# Telechargement app Comment changer d'avis ?



## ZeroDefaut (29 Janvier 2014)

Bonjour
Je viens d'acheter un ipad air et dans l'Apple store j'ai cliqué par erreur sur Marvin reader que je ne veux pas acheter.  J'ai donc l'icône de l'application au milieu de la page avec pour seule option acheter ou partager. 
Comment fait-on pour annuler et sortir de la?
J'ai cherche sur le support sans trouver de réponse
Merci de m'aider.

---------- Nouveau message ajouté à 10h14 ---------- Le message précédent a été envoyé à 09h41 ----------

J'ai fini par trouver la solution.
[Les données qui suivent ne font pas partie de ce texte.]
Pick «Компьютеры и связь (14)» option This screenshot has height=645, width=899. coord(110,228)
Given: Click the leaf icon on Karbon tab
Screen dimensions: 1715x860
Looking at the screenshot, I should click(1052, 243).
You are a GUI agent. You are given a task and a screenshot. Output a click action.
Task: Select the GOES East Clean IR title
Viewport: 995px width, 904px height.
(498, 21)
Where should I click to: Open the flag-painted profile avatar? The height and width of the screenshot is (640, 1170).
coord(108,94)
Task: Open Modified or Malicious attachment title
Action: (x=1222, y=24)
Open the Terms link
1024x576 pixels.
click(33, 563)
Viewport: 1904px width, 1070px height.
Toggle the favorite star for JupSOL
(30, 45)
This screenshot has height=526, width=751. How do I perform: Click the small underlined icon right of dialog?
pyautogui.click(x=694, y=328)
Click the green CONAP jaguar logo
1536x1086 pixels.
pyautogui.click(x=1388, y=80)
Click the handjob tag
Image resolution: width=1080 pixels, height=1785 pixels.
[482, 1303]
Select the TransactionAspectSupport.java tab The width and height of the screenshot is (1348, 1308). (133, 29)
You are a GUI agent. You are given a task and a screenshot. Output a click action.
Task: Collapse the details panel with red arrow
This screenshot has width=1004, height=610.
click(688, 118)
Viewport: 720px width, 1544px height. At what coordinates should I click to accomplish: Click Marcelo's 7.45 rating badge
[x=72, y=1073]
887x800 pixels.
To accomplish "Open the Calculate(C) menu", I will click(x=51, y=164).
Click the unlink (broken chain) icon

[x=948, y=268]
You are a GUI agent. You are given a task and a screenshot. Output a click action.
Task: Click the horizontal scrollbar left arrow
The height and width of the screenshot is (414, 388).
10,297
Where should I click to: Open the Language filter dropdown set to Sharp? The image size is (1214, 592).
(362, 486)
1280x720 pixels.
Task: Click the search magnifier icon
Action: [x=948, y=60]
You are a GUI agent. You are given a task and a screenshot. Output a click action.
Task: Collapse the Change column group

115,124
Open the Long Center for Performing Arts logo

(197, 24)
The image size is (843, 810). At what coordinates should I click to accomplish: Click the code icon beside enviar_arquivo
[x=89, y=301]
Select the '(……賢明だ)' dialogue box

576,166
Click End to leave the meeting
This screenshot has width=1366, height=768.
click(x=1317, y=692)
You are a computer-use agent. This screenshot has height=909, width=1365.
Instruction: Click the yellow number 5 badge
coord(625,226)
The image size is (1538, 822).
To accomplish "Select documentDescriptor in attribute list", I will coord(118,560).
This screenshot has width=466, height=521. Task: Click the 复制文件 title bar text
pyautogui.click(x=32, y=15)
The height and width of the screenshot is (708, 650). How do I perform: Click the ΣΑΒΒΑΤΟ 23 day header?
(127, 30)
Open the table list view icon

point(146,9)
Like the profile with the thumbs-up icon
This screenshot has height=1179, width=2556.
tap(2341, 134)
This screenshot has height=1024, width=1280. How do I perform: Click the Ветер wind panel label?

Enfin une solution car ce n'est peut être pas la seule.
Aller dans Réglages
Général
Restrictions
Désactiver Ajout d'apps
Sortir puis retourner un moment plus tard.. Dans le même menu
Réactiver Ajout d'apps
Et la vignette de l'appli au milieu de l'appstore aura disparu.

Question subsidiaire : 
Peut accéder à un gestionnaire des tâches comme avec alt+Carl+suppr dans Windows?


----------



## Larme (29 Janvier 2014)

ZeroDefaut a dit:


> Question subsidiaire :
> Peut accéder à un gestionnaire des tâches comme avec alt+Carl+suppr dans Windows?


Double-clique sur le bouton Home pour voir les applications ouvertes. Les "swiper" vers le haut pour les fermer.


----------